Lorsque Nathaniel est mort, lors de la première saison, la vie de sa famille s’en est retrouvée bouleversée. Chaque personnage a évolué à partir de cette mort, pendant 5 ans. Il serait vain de décrire tous les changements par lesquels la famille Fisher, Diaz ou Chenowitz sont passés, car ils sont nombreux et finalement assez subjectifs. Une chose est sûre : ils finissent tous par trouver leur propre voie menant au bonheur.

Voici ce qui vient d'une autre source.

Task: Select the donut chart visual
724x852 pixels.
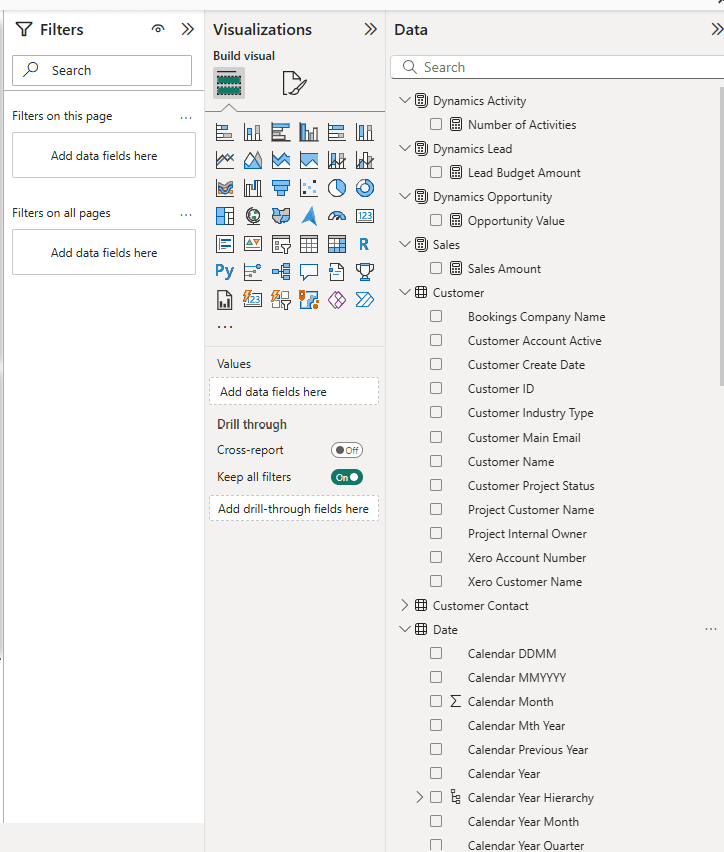Action: click(x=365, y=188)

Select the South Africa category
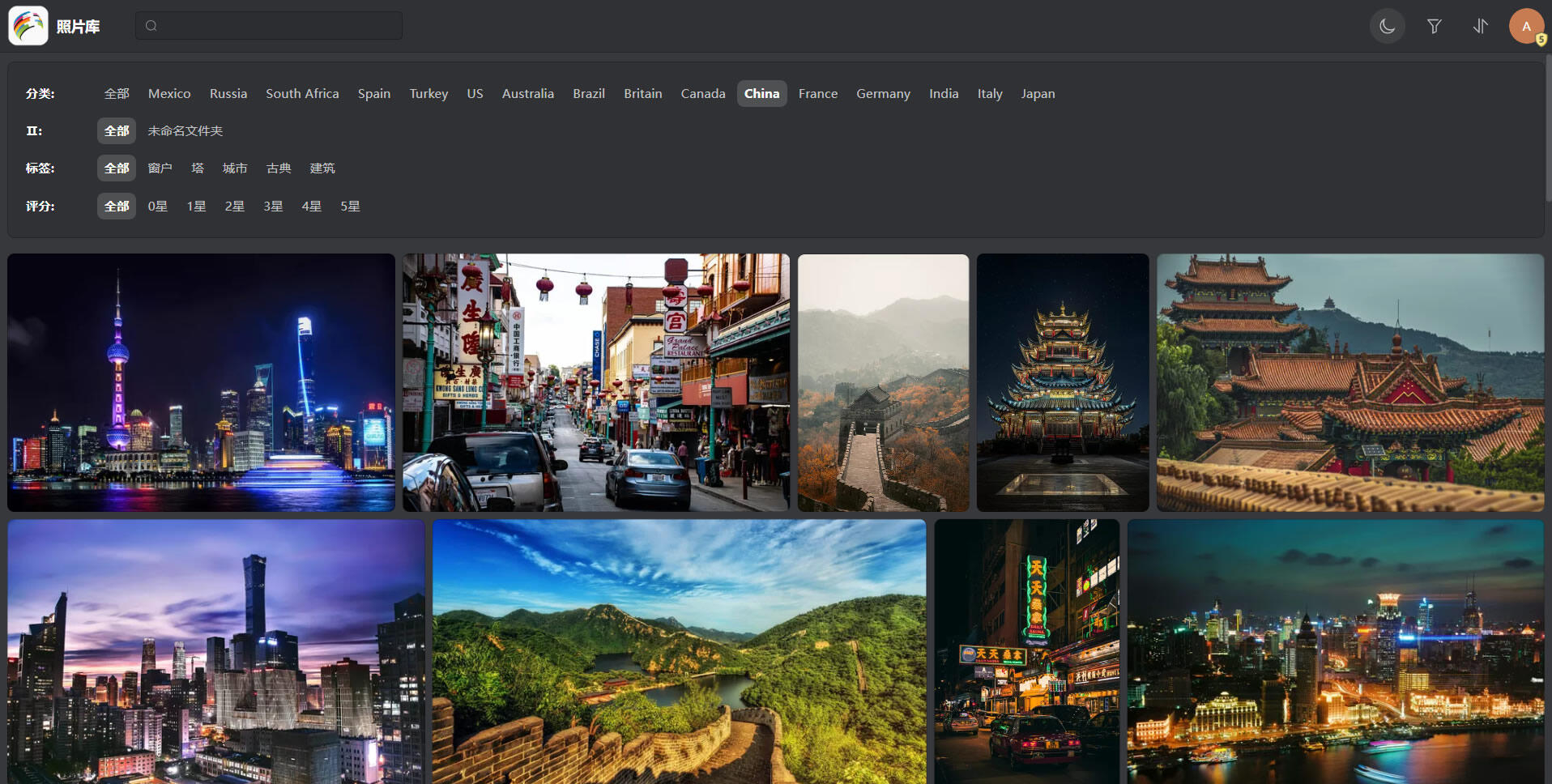point(302,94)
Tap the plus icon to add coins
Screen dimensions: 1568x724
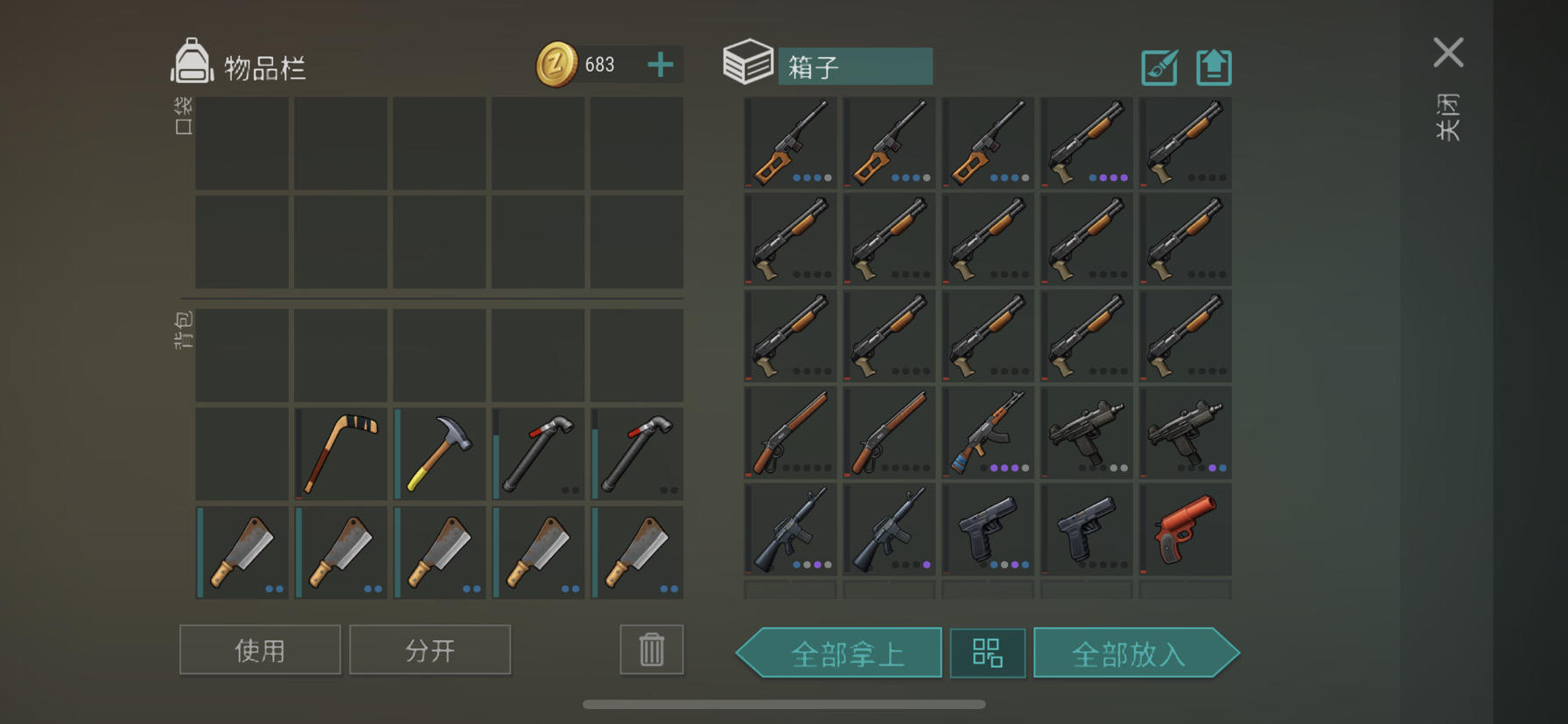[661, 65]
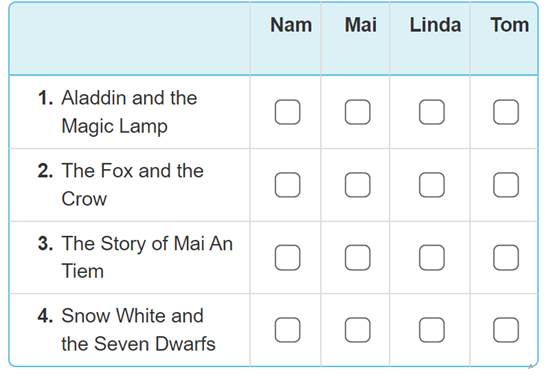
Task: Select Linda's box for The Fox and the Crow
Action: coord(431,185)
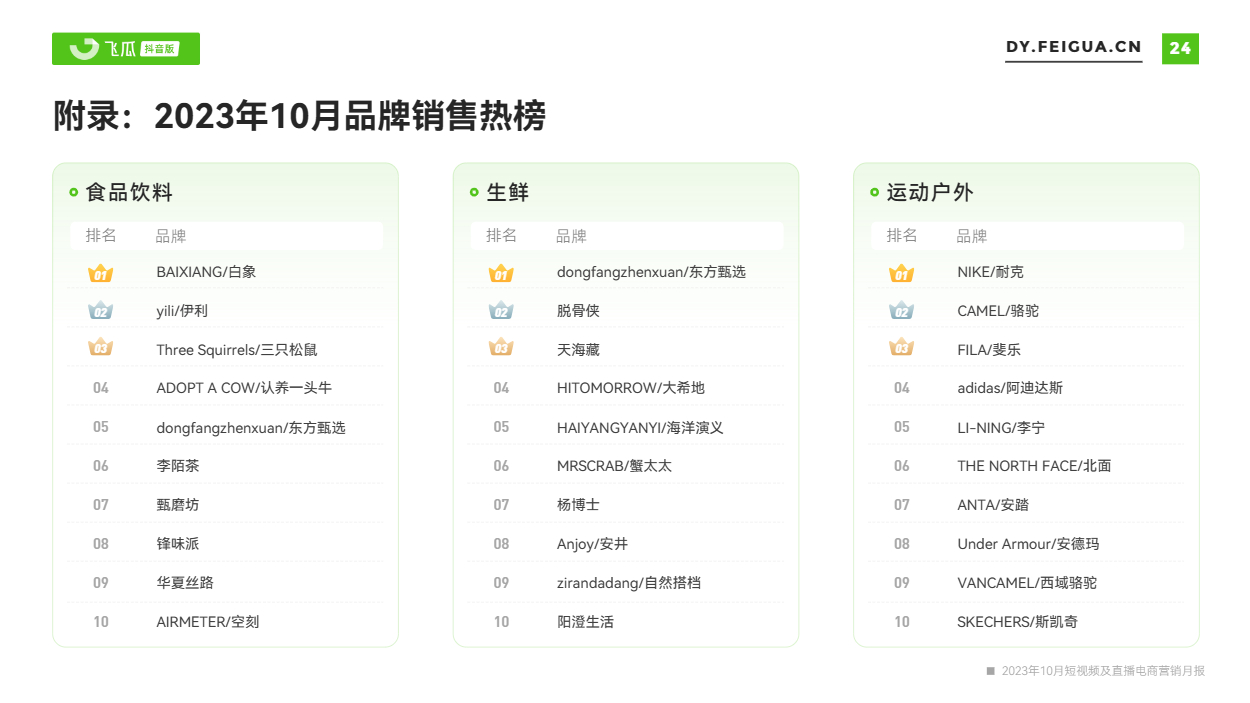
Task: Click the gold 01 crown beside NIKE/耐克
Action: click(x=901, y=273)
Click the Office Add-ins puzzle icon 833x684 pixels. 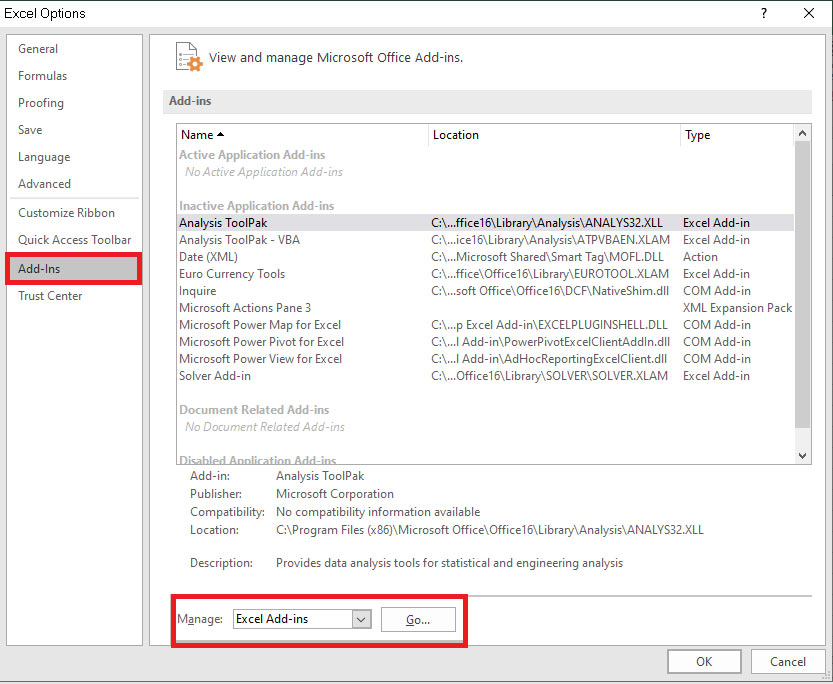point(188,57)
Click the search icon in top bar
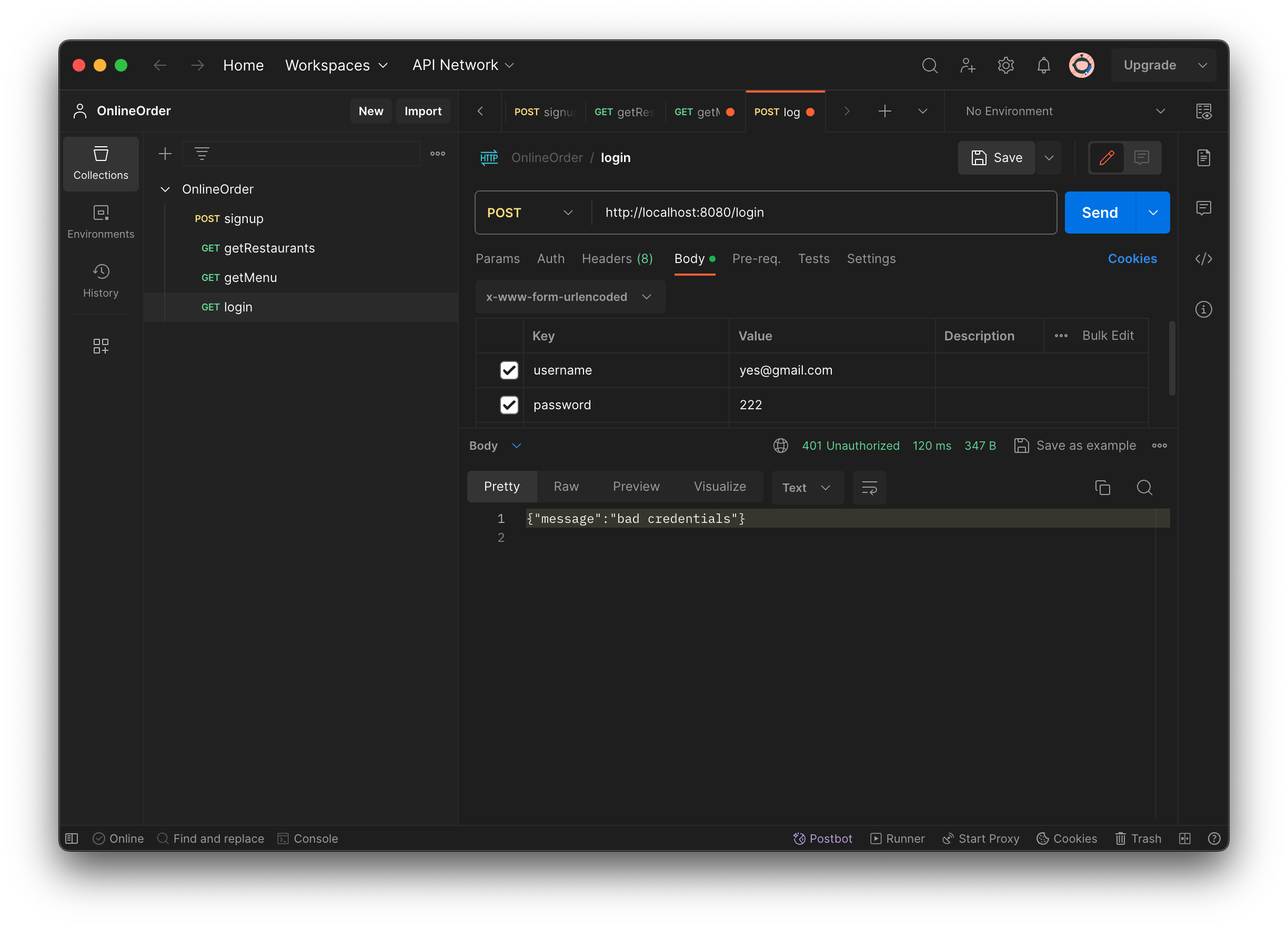1288x929 pixels. [x=929, y=66]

Ruth, qui croyait ne jamais pouvoir se remettre de la mort de son fils, retrouve peu à peu des forces, et au lieu de se réfugier dans les bras de George, déménage avec Bettina chez sa sœur, où elle ouvre un lieu d’accueil pour... chiens. Les hommes ont eu suffisamment d’influence comme ça dans sa vie : elle a compris qu’elle devait vivre pour elle, et seulement pour elle. George et elle ne se quittent pas pour autant, mais habitent chacun de leur côté, jusqu’à ce que la maladie, ou la vieillesse, l’emporte. Ruth a alors 79 ans et pour la dernière fois, elle aperçoit son mari, cigarette à la main, et son fils, qui l’attend avec le sourire. Elle s’éteint, ses enfants et son compagnon à ses côtés.
David et Keith se marient ; Durrell devient entrepreneur de pompes funèbres à son tour, rencontre une femme avec qui il aura 3 enfants. Anthony se révèle être gay. Keith fonde sa propre compagnie de sécurité, Charles Security ; il meurt abattu par des voleurs à l’âge de 61 ans. David en a 75 quand il s’éteint soudainement, à côté de son dernier compagnon.
Rico (de son vrai prénom Hector Federico) ouvre sa propre entreprise de pompes funèbres avec l’aide de sa femme, et meurt lors d’une croisière à l’âge de 75 ans.
Brenda trouve finalement l’homme de sa vie dans la personne de Daniel Nathanson, avec qui elle aura un fils, Forrest. Willa et Maya grandissent et fondent leur propre famille. Alors qu’elle écoute son frère Billy déblatérer sur tout et sur rien, Brenda s’écroule, à l’âge de 82 ans.
Claire, enfin, devient une artiste très reconnue. Lors de l’enterrement de sa mère, Ted, refait une apparition et le couple se marie quelques temps plus tard. Agée de plus de 100 ans, Claire s’éteint paisiblement chez elle.
C’est l’ombre pâle d’un père
Qui mourut en nous nommant ;
C’est une sœur, c’est un frère,
Qui nous devance un moment,
Tous ceux enfin dont la vie
Un jour ou l’autre ravie,
Emporte une part de nous,
Murmurent sous la pierre :
« Vous qui voyez la lumière ;
De nous vous souvenez-vous ? »
Alphonse de Lamartine
Pensées des Morts
Pour parler de la mort, Alan Ball n’a rien fait de mieux que de parler de la vie. Personne n’échappe à la mort, nous dit Six Feet Under, mais il n’y a pas de raison d’être pessimiste : l’espoir est de rigueur. Car la vie est tout à la fois, le désir et l’absence de désir, la croissance et le déclin, la passion et le vide, la maladie et la santé, l’amour et le mensonge, la vie n’est qu’une succession d’événements qui adviennent. May Six Feet Under rest in peace.